For detailed summary of all course content please read our programme specification for this course (PDF).
Download the programme specification
300 tariff points from maximum of 3 A Levels, to include A-Level in Science at grade B or above. Also to include GCSE in English Language, Mathematics and Science (Physics, Biology, Chemistry or Combined Science) at grade C or above.
Find out more about qualification options from the UCAS tariff table.
Please check selection criteria for any additional entry requirements.
A central part of the admission process is to attract candidates whose values and behaviours are aligned with those enshrined in the NHS constitution. This will be assessed through the University selection process. Student selection is based on: academic qualifications; the quality of your personal statement; the outcome of your clinical visit and your performance on the interview day.
In addition to a minimum of 5 GCSEs (A*- C) to include English Language, Mathematics and Science (Physics, Biology, Chemistry or Combined Science) you will need to meet one of the following:
- 300 tariff points from maximum of 3 A Levels, to include A-Level in Science at grade B or above
- Level 3 BTEC Extended Diploma in Science/Applied Science DDM
- Level 3 BTEC Diploma in Applied Science DD in consideration with other subjects
- Level 3 Extended Diploma in Health & Social Care DDM - very specific units required to meet Science requirement.
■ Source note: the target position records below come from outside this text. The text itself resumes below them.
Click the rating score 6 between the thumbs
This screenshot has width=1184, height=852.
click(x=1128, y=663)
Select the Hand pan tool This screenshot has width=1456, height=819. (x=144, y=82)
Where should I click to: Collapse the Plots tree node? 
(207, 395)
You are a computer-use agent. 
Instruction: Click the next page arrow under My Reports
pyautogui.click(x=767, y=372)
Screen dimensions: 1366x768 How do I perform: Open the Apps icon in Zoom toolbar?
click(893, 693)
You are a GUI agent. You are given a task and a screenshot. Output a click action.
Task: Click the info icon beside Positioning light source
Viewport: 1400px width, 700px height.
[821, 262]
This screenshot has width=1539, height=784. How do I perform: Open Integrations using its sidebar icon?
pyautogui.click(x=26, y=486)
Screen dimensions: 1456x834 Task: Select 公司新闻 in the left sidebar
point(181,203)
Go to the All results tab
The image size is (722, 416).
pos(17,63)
- OCR Cambridge Technical Level 3 Extended Diplomas in Health and Social Care DDM - very specific units required to meet Science requirement.
- Pass Access to HE Diploma with 60 credits overall. Minimum 45 credits at Level 3 to include 21 credits at level 3 in Science. Achieve Distinctions in all Level 3 units.
- 300 tariff points from maximum of 4 Scottish Highers. To include grade B1 in a Science
- 300 tariff points from maximum of 4 Irish Leaving Certificate Highers. To include B in a Science subject.
You are required to visit an NHS radiography department and submit the evaluation forms (available to download below), preferably before you are invited for interview.
Download visit form for students
Download visit form for co-ordinators
Both forms must be completed (one by the applicant regarding their visit and one to be completed by the hospital visited). An offer of a place is conditional on a successful clinical visit.